Narrow the data below down to the lines containing "Register".

Stored data entries
******************************
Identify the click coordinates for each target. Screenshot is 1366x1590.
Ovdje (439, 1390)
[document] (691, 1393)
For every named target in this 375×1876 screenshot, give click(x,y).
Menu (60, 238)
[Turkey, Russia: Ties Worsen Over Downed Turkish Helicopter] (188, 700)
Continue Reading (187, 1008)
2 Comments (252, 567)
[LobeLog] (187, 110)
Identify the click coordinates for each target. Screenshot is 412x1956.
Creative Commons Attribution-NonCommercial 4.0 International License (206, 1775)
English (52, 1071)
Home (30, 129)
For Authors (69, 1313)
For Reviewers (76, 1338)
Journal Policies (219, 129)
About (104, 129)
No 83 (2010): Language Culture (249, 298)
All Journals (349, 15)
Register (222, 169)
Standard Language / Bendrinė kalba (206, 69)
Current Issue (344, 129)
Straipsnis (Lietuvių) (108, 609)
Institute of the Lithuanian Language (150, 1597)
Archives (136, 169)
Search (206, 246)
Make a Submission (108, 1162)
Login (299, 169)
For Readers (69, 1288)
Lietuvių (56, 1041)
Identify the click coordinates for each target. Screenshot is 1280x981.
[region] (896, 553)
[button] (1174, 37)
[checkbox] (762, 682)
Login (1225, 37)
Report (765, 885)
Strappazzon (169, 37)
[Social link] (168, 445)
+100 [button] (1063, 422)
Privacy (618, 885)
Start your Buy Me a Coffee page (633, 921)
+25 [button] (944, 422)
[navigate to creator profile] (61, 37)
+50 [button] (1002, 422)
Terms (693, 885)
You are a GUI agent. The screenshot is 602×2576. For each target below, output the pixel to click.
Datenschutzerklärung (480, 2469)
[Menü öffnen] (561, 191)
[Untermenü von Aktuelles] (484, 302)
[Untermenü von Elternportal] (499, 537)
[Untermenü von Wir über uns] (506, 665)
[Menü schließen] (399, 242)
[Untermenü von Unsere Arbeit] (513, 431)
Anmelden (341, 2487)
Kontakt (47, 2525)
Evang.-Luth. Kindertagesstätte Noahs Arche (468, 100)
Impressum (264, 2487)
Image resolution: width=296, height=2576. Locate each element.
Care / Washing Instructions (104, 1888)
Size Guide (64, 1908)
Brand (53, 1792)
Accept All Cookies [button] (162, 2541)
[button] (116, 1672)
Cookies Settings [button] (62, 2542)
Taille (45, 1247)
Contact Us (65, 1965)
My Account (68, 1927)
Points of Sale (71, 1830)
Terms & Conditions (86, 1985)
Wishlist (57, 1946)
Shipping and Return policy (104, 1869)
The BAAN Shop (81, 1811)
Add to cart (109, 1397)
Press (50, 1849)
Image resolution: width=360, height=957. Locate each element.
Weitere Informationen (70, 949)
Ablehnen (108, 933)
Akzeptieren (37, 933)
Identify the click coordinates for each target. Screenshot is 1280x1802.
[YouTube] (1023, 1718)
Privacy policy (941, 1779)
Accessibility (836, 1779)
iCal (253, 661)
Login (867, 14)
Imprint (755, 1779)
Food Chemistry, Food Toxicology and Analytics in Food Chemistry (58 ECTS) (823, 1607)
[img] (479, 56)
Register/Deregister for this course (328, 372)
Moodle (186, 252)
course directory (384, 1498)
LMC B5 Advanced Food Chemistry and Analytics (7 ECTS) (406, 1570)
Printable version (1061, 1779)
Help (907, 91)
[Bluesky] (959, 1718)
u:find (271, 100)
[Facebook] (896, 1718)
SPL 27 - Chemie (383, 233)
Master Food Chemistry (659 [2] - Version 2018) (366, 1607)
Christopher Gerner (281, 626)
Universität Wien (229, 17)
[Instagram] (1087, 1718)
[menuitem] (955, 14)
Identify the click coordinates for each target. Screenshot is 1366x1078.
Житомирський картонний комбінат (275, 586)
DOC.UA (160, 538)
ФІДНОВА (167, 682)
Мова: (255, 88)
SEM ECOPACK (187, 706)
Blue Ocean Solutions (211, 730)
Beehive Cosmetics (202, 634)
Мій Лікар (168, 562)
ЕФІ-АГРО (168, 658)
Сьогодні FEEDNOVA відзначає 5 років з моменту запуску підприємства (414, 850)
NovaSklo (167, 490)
******************************
[Solution to this task]
Register (222, 169)
Register/Deregister for this course (328, 372)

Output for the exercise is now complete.